+++ Given entries +++

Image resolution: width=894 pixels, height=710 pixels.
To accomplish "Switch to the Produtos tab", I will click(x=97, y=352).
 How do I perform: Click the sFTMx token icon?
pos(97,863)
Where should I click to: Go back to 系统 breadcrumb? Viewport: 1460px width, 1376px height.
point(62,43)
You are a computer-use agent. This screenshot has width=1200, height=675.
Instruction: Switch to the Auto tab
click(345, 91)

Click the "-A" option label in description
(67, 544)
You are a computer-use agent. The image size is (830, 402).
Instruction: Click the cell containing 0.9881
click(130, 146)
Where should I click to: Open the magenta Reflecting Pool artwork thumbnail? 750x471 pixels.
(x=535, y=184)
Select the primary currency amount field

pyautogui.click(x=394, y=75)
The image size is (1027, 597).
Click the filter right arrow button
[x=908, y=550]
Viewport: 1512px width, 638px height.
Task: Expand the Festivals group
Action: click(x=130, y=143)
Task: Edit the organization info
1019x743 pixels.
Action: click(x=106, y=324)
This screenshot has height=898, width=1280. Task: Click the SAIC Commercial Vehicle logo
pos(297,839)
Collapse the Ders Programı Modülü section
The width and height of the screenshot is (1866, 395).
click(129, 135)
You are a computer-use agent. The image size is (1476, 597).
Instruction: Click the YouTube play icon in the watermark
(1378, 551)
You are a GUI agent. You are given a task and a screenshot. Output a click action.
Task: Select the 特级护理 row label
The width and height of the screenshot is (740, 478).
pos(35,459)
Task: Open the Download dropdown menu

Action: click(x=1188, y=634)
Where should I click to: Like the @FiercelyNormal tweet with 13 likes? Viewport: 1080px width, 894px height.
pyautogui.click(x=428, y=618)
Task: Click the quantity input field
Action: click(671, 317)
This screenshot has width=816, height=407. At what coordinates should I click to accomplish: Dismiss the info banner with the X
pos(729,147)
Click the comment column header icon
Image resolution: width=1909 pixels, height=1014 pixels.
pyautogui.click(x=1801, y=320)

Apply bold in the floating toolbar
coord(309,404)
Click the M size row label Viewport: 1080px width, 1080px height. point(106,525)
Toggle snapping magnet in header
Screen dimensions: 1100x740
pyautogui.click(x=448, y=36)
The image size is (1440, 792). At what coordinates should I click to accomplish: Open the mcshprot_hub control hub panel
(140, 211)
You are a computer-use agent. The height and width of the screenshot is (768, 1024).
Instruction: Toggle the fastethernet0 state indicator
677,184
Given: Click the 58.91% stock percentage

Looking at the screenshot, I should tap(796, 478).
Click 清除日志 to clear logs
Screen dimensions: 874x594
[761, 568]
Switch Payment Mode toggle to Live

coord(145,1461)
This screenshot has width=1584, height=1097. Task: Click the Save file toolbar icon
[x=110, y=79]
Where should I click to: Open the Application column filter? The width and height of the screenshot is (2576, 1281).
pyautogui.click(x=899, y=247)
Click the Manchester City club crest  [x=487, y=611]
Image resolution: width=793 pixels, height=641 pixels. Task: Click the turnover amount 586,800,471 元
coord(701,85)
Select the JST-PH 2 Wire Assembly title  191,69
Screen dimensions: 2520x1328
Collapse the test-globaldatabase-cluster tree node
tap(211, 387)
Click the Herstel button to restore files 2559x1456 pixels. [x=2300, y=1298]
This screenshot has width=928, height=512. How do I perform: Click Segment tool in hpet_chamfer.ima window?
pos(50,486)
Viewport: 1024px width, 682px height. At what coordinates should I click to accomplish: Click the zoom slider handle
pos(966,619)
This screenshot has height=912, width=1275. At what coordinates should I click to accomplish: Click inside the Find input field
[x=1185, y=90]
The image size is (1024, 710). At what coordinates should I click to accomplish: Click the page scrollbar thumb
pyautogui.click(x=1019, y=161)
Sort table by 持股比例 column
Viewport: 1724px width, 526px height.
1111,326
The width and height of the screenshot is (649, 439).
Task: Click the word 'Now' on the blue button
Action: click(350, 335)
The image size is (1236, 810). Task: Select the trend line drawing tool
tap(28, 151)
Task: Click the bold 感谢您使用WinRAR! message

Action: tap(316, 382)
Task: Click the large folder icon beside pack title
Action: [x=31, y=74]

+++

- Objective: Copy out all of the records above word for word, without changing anything.

- Reply:
Image resolution: width=894 pixels, height=710 pixels.
To accomplish "Switch to the Produtos tab", I will click(x=97, y=352).
 How do I perform: Click the sFTMx token icon?
pos(97,863)
Where should I click to: Go back to 系统 breadcrumb? Viewport: 1460px width, 1376px height.
point(62,43)
You are a computer-use agent. This screenshot has width=1200, height=675.
Instruction: Switch to the Auto tab
click(345, 91)

Click the "-A" option label in description
(67, 544)
You are a computer-use agent. The image size is (830, 402).
Instruction: Click the cell containing 0.9881
click(130, 146)
Where should I click to: Open the magenta Reflecting Pool artwork thumbnail? 750x471 pixels.
(x=535, y=184)
Select the primary currency amount field

pyautogui.click(x=394, y=75)
The image size is (1027, 597).
Click the filter right arrow button
[x=908, y=550]
Viewport: 1512px width, 638px height.
Task: Expand the Festivals group
Action: click(x=130, y=143)
Task: Edit the organization info
1019x743 pixels.
Action: click(x=106, y=324)
This screenshot has height=898, width=1280. Task: Click the SAIC Commercial Vehicle logo
pos(297,839)
Collapse the Ders Programı Modülü section
The width and height of the screenshot is (1866, 395).
click(129, 135)
You are a computer-use agent. The image size is (1476, 597).
Instruction: Click the YouTube play icon in the watermark
(1378, 551)
You are a GUI agent. You are given a task and a screenshot. Output a click action.
Task: Select the 特级护理 row label
The width and height of the screenshot is (740, 478).
pos(35,459)
Task: Open the Download dropdown menu

Action: click(x=1188, y=634)
Where should I click to: Like the @FiercelyNormal tweet with 13 likes? Viewport: 1080px width, 894px height.
pyautogui.click(x=428, y=618)
Task: Click the quantity input field
Action: click(671, 317)
This screenshot has width=816, height=407. At what coordinates should I click to accomplish: Dismiss the info banner with the X
pos(729,147)
Click the comment column header icon
Image resolution: width=1909 pixels, height=1014 pixels.
pyautogui.click(x=1801, y=320)

Apply bold in the floating toolbar
coord(309,404)
Click the M size row label Viewport: 1080px width, 1080px height. point(106,525)
Toggle snapping magnet in header
Screen dimensions: 1100x740
pyautogui.click(x=448, y=36)
The image size is (1440, 792). At what coordinates should I click to accomplish: Open the mcshprot_hub control hub panel
(140, 211)
You are a computer-use agent. The height and width of the screenshot is (768, 1024).
Instruction: Toggle the fastethernet0 state indicator
677,184
Given: Click the 58.91% stock percentage

Looking at the screenshot, I should tap(796, 478).
Click 清除日志 to clear logs
Screen dimensions: 874x594
[761, 568]
Switch Payment Mode toggle to Live

coord(145,1461)
This screenshot has width=1584, height=1097. Task: Click the Save file toolbar icon
[x=110, y=79]
Where should I click to: Open the Application column filter? The width and height of the screenshot is (2576, 1281).
pyautogui.click(x=899, y=247)
Click the Manchester City club crest  [x=487, y=611]
Image resolution: width=793 pixels, height=641 pixels. Task: Click the turnover amount 586,800,471 元
coord(701,85)
Select the JST-PH 2 Wire Assembly title  191,69
Screen dimensions: 2520x1328
Collapse the test-globaldatabase-cluster tree node
tap(211, 387)
Click the Herstel button to restore files 2559x1456 pixels. [x=2300, y=1298]
This screenshot has width=928, height=512. How do I perform: Click Segment tool in hpet_chamfer.ima window?
pos(50,486)
Viewport: 1024px width, 682px height. At what coordinates should I click to accomplish: Click the zoom slider handle
pos(966,619)
This screenshot has height=912, width=1275. At what coordinates should I click to accomplish: Click inside the Find input field
[x=1185, y=90]
The image size is (1024, 710). At what coordinates should I click to accomplish: Click the page scrollbar thumb
pyautogui.click(x=1019, y=161)
Sort table by 持股比例 column
Viewport: 1724px width, 526px height.
1111,326
The width and height of the screenshot is (649, 439).
Task: Click the word 'Now' on the blue button
Action: click(350, 335)
The image size is (1236, 810). Task: Select the trend line drawing tool
tap(28, 151)
Task: Click the bold 感谢您使用WinRAR! message

Action: tap(316, 382)
Task: Click the large folder icon beside pack title
Action: [x=31, y=74]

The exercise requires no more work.